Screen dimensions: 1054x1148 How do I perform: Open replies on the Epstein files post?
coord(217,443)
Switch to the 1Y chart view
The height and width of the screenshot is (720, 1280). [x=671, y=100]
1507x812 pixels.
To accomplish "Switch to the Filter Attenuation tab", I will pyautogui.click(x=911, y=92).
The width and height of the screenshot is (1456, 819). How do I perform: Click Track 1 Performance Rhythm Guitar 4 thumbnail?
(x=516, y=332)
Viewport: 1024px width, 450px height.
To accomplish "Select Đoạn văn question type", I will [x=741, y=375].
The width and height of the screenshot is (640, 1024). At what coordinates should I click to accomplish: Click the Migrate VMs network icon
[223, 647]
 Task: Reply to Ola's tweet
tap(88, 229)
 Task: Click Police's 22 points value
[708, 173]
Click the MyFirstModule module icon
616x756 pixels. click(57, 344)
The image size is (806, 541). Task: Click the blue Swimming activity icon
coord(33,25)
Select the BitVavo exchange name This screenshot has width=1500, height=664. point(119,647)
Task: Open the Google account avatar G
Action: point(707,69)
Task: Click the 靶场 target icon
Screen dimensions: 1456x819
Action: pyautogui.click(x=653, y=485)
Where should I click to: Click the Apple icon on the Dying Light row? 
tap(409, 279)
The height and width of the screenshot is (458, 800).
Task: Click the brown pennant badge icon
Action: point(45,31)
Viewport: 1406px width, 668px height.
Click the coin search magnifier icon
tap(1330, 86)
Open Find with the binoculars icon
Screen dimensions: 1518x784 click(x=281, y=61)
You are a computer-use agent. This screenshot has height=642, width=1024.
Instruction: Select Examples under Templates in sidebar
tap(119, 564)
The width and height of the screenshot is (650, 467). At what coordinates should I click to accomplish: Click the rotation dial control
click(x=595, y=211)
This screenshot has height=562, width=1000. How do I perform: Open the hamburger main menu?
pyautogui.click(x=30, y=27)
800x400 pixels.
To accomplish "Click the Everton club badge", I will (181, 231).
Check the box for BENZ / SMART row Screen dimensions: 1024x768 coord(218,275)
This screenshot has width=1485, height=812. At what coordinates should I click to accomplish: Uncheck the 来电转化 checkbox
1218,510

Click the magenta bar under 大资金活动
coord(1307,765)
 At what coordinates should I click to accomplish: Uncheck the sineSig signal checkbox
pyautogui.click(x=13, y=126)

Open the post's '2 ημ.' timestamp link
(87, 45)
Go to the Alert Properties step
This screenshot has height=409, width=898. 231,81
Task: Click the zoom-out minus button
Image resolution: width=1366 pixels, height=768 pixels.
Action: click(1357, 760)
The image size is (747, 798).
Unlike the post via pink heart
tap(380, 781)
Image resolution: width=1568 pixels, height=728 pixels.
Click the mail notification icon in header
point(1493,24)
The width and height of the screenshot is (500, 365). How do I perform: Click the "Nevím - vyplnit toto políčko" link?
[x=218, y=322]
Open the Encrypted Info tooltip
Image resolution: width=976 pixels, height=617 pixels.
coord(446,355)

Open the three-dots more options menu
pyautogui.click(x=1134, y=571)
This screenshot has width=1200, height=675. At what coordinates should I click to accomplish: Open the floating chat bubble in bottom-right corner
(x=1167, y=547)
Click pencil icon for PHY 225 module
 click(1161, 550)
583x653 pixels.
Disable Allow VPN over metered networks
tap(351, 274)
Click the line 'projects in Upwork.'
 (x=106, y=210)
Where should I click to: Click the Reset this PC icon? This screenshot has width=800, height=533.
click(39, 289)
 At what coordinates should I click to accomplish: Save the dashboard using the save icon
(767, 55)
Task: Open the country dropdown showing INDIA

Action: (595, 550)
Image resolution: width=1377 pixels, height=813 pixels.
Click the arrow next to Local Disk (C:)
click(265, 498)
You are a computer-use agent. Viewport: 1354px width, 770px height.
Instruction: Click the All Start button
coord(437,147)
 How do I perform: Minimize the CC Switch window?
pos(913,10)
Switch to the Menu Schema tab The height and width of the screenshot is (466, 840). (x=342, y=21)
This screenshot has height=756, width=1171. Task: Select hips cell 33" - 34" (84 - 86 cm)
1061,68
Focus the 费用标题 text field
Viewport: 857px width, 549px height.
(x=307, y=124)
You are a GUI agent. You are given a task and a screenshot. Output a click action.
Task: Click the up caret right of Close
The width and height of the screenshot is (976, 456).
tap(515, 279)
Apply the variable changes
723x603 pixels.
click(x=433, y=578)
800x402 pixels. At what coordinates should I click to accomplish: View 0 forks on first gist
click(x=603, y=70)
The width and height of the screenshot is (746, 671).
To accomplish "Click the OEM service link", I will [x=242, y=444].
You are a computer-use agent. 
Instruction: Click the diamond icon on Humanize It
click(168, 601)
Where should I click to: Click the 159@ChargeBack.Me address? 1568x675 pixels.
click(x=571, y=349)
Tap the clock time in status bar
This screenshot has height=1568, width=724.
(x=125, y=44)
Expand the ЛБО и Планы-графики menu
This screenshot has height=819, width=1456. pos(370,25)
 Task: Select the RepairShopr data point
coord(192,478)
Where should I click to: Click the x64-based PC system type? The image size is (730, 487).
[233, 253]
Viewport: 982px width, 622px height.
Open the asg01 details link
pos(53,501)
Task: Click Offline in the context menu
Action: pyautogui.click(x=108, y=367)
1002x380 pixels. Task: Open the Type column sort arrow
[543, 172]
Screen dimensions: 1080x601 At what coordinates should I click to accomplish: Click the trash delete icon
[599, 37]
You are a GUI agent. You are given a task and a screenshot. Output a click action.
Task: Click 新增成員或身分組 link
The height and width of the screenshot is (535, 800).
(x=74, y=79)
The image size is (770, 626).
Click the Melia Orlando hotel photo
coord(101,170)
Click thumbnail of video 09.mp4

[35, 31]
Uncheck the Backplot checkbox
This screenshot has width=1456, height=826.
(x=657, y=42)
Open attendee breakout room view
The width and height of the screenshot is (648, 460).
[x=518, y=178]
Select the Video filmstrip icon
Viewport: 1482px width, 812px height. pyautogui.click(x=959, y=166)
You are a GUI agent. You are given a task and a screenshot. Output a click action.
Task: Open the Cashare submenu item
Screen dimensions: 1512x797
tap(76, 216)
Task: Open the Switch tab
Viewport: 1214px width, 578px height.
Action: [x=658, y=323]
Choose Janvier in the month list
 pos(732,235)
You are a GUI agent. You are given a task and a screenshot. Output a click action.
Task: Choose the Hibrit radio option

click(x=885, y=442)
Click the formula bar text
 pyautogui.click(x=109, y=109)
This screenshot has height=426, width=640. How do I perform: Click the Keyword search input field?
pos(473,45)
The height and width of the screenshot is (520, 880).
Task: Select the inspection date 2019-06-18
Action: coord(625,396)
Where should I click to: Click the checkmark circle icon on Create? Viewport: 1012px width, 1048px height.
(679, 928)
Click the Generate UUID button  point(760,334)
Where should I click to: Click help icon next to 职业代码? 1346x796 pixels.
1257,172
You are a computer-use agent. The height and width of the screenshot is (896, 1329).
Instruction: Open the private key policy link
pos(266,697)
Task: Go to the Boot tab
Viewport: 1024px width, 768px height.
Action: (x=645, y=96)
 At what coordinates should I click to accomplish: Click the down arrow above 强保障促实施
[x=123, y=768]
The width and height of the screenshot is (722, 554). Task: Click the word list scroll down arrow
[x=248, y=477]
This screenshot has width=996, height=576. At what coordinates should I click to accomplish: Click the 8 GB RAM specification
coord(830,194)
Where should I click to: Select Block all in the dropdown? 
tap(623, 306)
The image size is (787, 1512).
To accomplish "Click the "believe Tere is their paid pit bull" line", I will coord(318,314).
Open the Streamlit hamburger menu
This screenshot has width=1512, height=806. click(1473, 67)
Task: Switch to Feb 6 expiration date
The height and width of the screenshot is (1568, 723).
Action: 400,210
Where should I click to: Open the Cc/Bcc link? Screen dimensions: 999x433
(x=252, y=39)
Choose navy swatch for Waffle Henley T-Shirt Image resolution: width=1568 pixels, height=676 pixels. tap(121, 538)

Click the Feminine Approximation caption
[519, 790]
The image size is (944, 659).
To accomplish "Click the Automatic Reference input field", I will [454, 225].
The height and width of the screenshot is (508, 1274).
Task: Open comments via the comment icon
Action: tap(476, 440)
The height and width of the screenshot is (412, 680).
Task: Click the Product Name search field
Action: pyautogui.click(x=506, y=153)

• What is being asked: After locating the line holding "Where should I click to: Click the x64-based" above, output exactly that line and every line after it through the line holding "The image size is (770, 626).". Include nothing else.

• Response box:
Where should I click to: Click the x64-based PC system type? The image size is (730, 487).
[233, 253]
Viewport: 982px width, 622px height.
Open the asg01 details link
pos(53,501)
Task: Click Offline in the context menu
Action: pyautogui.click(x=108, y=367)
1002x380 pixels. Task: Open the Type column sort arrow
[543, 172]
Screen dimensions: 1080x601 At what coordinates should I click to accomplish: Click the trash delete icon
[599, 37]
You are a GUI agent. You are given a task and a screenshot. Output a click action.
Task: Click 新增成員或身分組 link
The height and width of the screenshot is (535, 800).
(x=74, y=79)
The image size is (770, 626).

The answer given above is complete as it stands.